Agora, por que há falta de microcondutores? Para entender isso, devemos ir até março do ano passado. A pandemia afetou tudo. Mas, acima de tudo, turismo. Em meio ao lockdown, as locadoras de automóveis cancelaram suas compras para o verão. Os pedidos de novos veículos despencaram. Por sua vez, as montadoras cancelaram seus pedidos de peças. Os fabricantes de microcondutores, muitos deles em Taiwan, pararam de produzir microcondutores para automóveis. E começaram, durante o boom tecnológico da pandemia, a produzir microcondutores para eletrodomésticos (televisores etc.).

Com a chegada das vacinas e a recuperação econômica, as encomendas de novos veículos aumentaram freneticamente na expectativa de um verão “normal” (sem pandemia). O efeito dominó das encomendas começou em toda a cadeia. Mas, no caso dos microcondutores, o sistema encontrou um congestionamento. Por quê? Demora muito para produzir um microcondutor. Portanto, existe uma escassez temporária. O que implica uma escassez temporária de novos veículos. O que tem como consequência um aumento na compra de veículos usados. Naturalmente, isso se traduz em inflação para o mercado de automóveis.

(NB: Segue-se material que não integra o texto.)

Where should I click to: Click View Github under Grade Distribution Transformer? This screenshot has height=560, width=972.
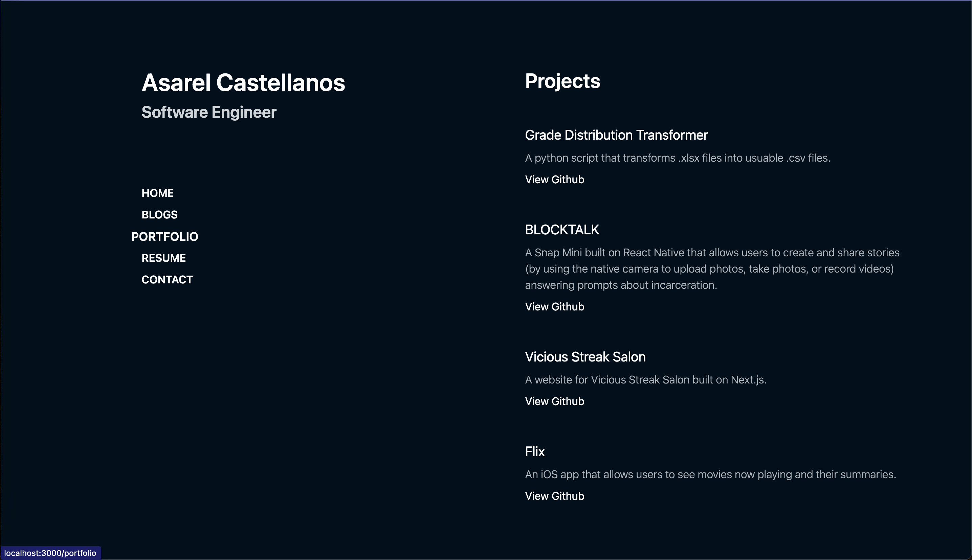pyautogui.click(x=554, y=180)
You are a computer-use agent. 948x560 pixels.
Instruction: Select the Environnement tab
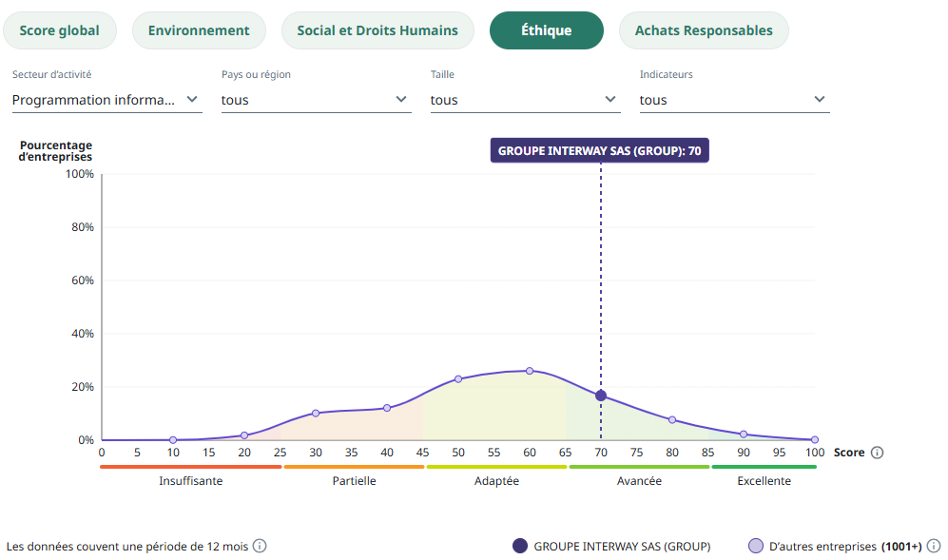199,30
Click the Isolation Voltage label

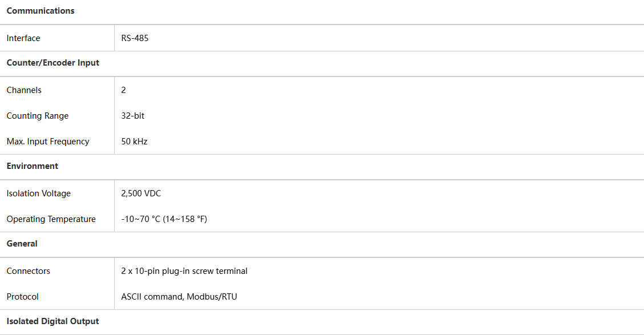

Agora, suponha que a oferta de moeda seja reduzida para conter a inflação. Isso significaria uma queda na demanda. O que levaria a um novo cancelamento de pedidos de veículos novos. Por sua vez, um novo cancelamento de pedidos de microcondutores. Consequentemente, as fábricas em Taiwan fechariam a máquina novamente. O que essa solução significaria para a criação de empregos? O que você faria pela recuperação econômica?

A inflação de "bens" está sendo tolerada para estimular um retorno da produção e distribuição aos níveis anteriores. Por outro lado, a injeção de liquidez não para para neutralizar a deflação no setor de serviços. Devemos lembrar que o setor de serviços é o principal gerador de empregos nos países em desenvolvimento.

A atual crise logística gerou escassez, compras nervosas, aumentos de preços e atrasos em muitos itens. O preço das remessas, por exemplo, disparou. Aqui, concentro-me na indústria automotiva. No entanto, o problema abrange muitos setores. A atual escassez é uma consequência direta de nosso vulnerável sistema global de produção e distribuição. Mas, francamente, promover uma queda na demanda não é a melhor solução no momento. A reativação da cadeia exige essa demanda.

"Uma inflação temporária e necessária." O Federal Reserve nos disse em várias ocasiões que a inflação era um mal necessário para estimular o emprego. No entanto, agora que ele está aqui. Não podemos evitar a preocupação. Será temporário? É realmente necessário? O Reserve sabe o que está fazendo? Eles são incompetentes?

Qual é o cenário? A crise inflacionária dos anos 70? Ou a solução para a crise de 2008? Se estudarmos detalhadamente o estágio de recuperação da crise de 2008, veremos também um enfraquecimento do dólar, um aumento da taxa de inflação e um superaquecimento em muitos setores. Mas essas distorções acabaram sendo temporárias. Na verdade, a década que se seguiu foi muito boa. Os dedos se cruzaram então. Estamos na década de 70? Ou em 2009-2010? O tempo nos dirá.